I hope you have some idea about Telegraf, InfluxDB & Grafana. In this article, I am going to explain only how to build a graph for request counts for each response code to create an alert if you have a lot of requests are failing.
Disclaimer: I am not expert in Telegraf, InfluxDB & Grafana. You can call this implementation as small Hack to tackle the matter.
For proper monitoring, you can ignore this article add following entries in telegraf conf and give proper permissions for nginx access log. That’s it. You are good to go.
[[inputs.nginx]]
urls = ["http://localhost/nginx_status"]
[[inputs.logparser]]
files = ["/var/log/nginx/access.log"]
from_beginning = true
name_override = "nginx_access_log"
[inputs.logparser.grok]
patterns = ["%{COMBINED_LOG_FORMAT}"]
The problem I faced with above approach is that telegraf almost consuming one core CPU. The application which I am working on right now process 10,000 requests in a minute and push them to Kafka consumes half of one CPU core. So, it doesn’t make any sense for me to allow that much CPU for telegraf which is for monitoring purpose. But at the same time, I want to do monitoring and want to put alerts if requests are failing.
Then I thought why shouldn’t I insert/push counts to influxDB. Based on that I can put some alerts. Then I used below command to get request counts based on response codes which were processed in last minute
tail -30000 /var/log/nginx/access.log | awk -v date=$(date -d '1 minutes ago' +"%d/%b/%Y:%H:%M") '$4 ~ date' | cut -d '"' -f3 | cut -d ' ' -f2 | sort | uniq -c
This command will give ouptut like this
6540 200 4 301 28 304 11 400 6 404 2 408 62 499 51 504
Now the problem is how I insert/push this to influxDB. Then I found a way Exec input plugin. But now the problem is how I need to convert this to the format accepted by telegraf.
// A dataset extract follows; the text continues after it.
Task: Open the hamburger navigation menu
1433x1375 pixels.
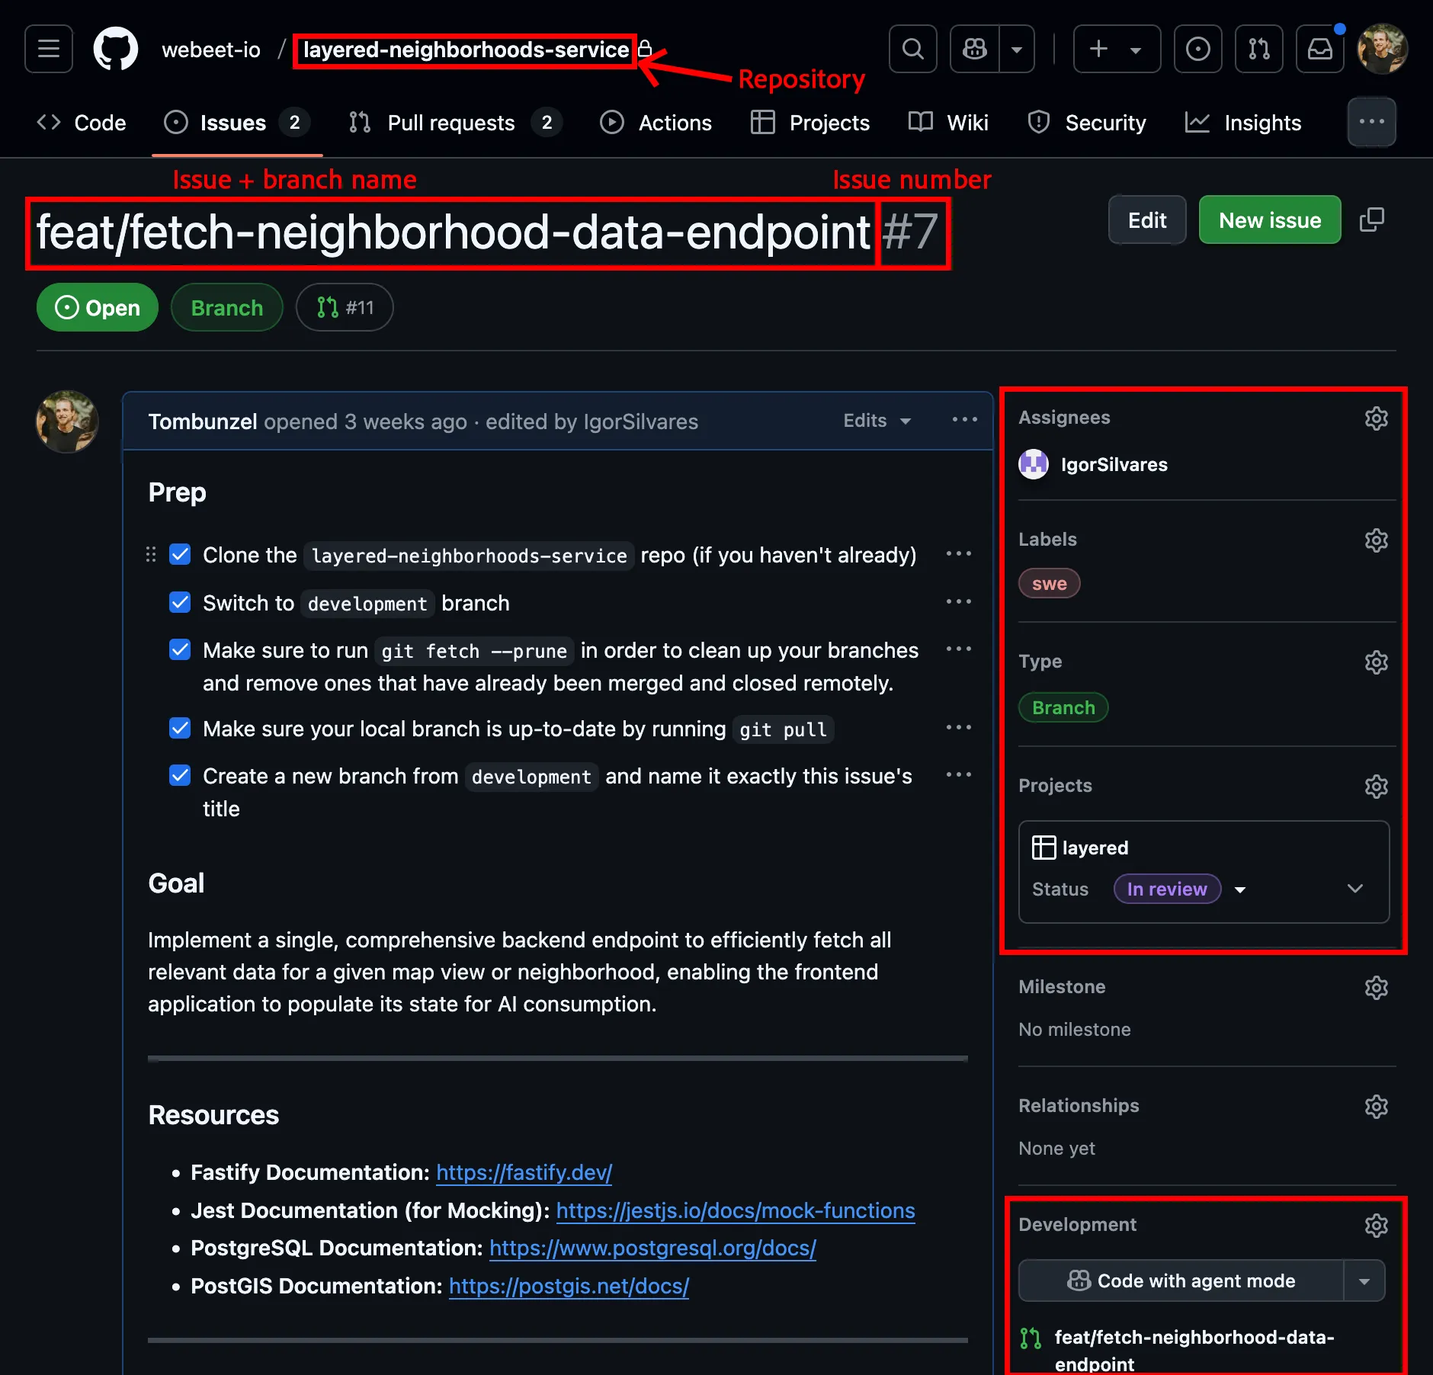Action: (48, 49)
Then I extended above command little bit. Now I wrote a small shell script
echo [
tail -30000 /var/log/nginx/access.log | awk -v date=$(date -d '1 minutes ago' +"%d/%b/%Y:%H:%M") '$4 ~ date' | cut -d '"' -f3 | cut -d ' ' -f2 | sort | uniq -c | awk 'NR > 1 { printf(",\n") } {printf "{\"resp_code\":%s,\"count\":%s}", $2,$1}'
printf "\n"
echo ]
This gives output like this
[ {"resp_code":200,"count":6540}, {"resp_code":301,"count":4}, {"resp_code":304,"count":28}, {"resp_code":400,"count":11}, {"resp_code":404,"count":6}, {"resp_code":408,"count":2}, {"resp_code":499,"count":62}, {"resp_code":504,"count":51} ]
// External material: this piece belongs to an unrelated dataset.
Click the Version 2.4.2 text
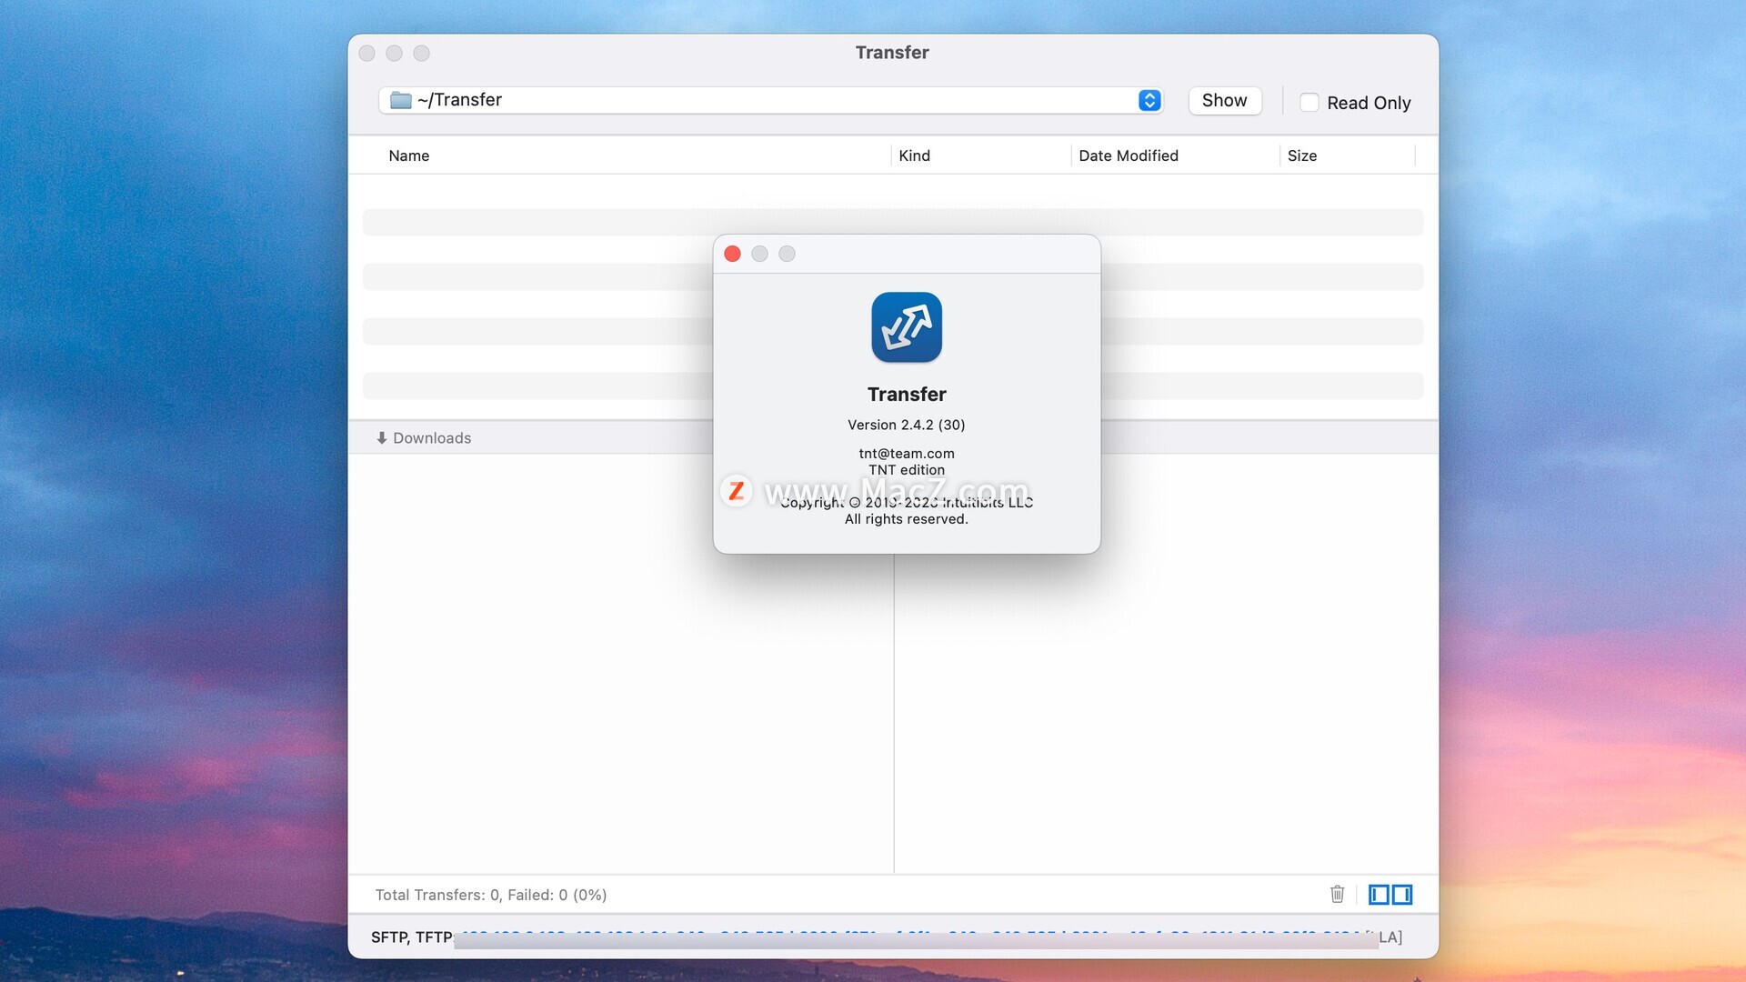 [x=906, y=425]
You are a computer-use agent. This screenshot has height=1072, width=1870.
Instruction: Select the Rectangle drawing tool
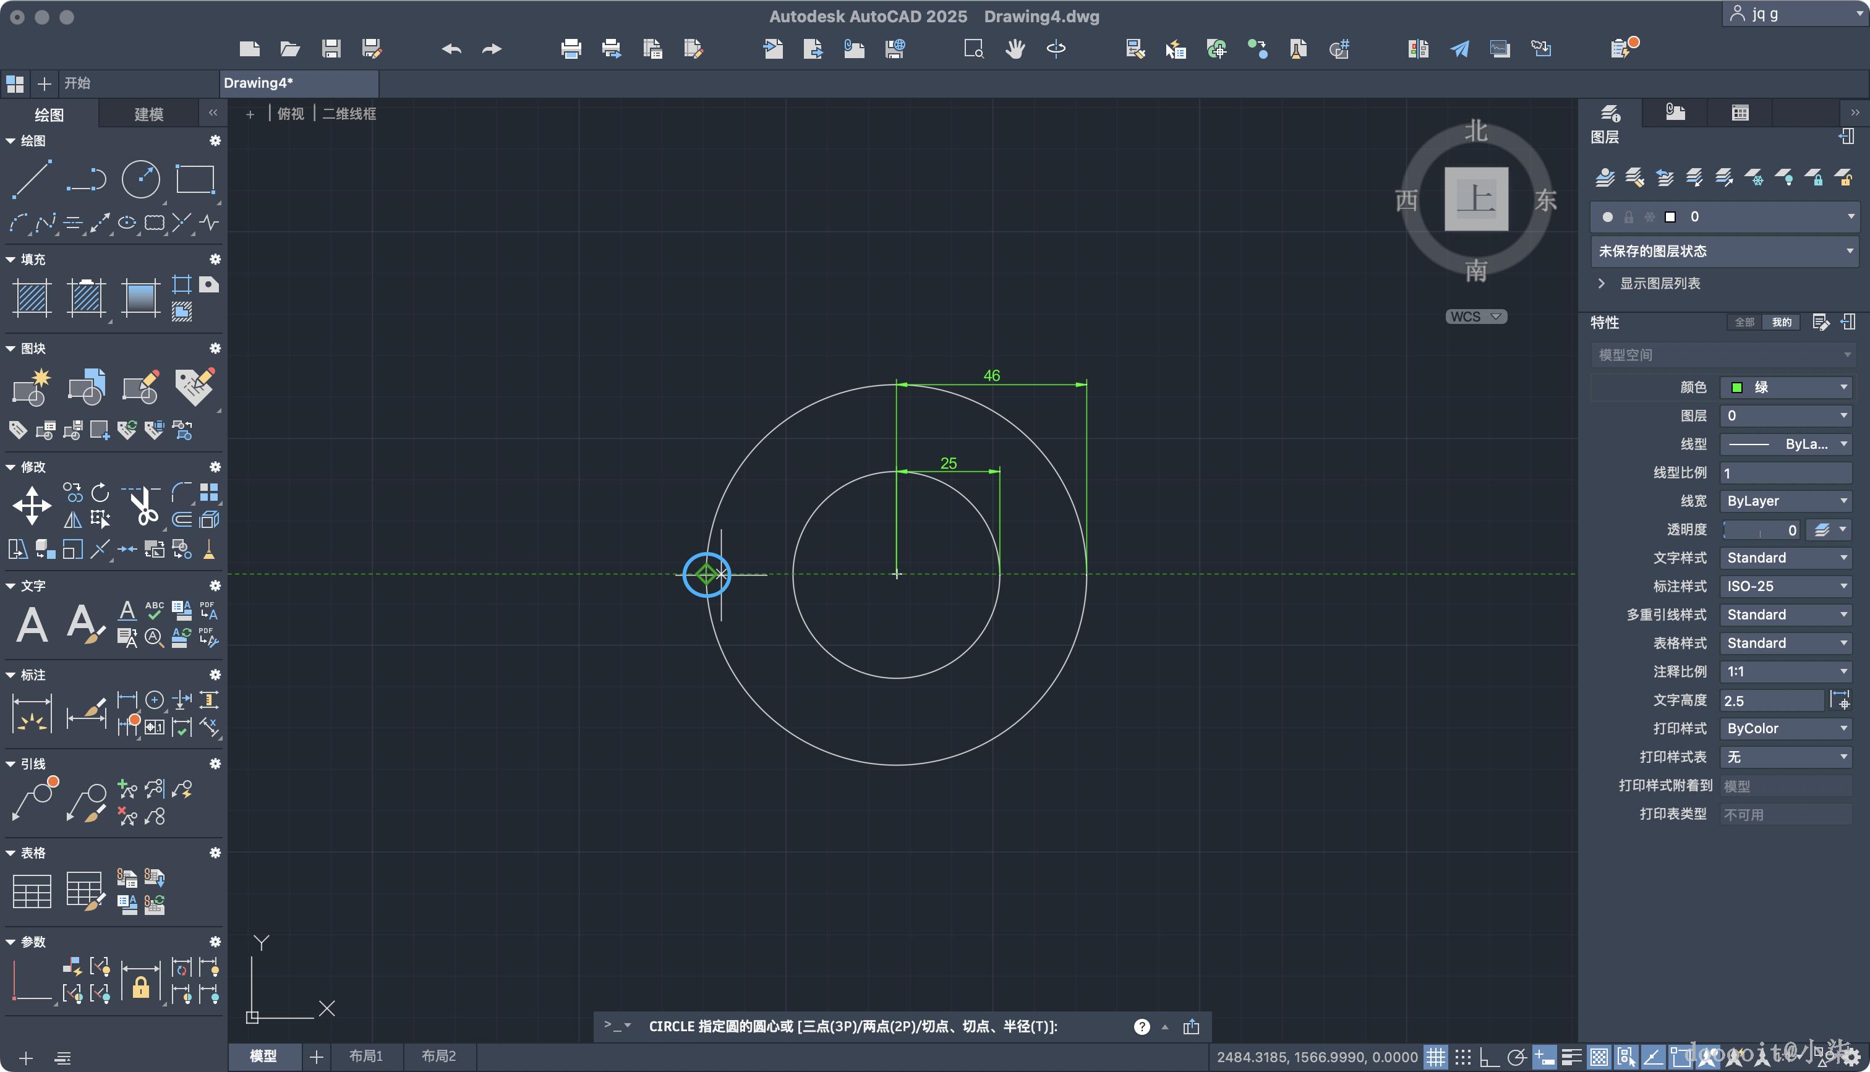click(x=194, y=179)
I did following entry in telegraf.conf to capture this
[[inputs.exec]] commands = [ "sh /home/telegraf/nginx_stats.sh" ] timeout = "5s" name_override = "nginx_stats" data_format = "json" tag_keys = [ "resp_code" ]
Done. Now in influxDB at nginx_stats measurement, you will get your every minute counts. In this process, I got nginx access log permission issue but that was easily solved by the answer provided in this link. In this process, I found one more interesting software i.e., ngxtop. Check ngxtop when you get time. Good One.
Hi, thanks for sharing valuable information!
Is it possible to remove bot sessions from above config?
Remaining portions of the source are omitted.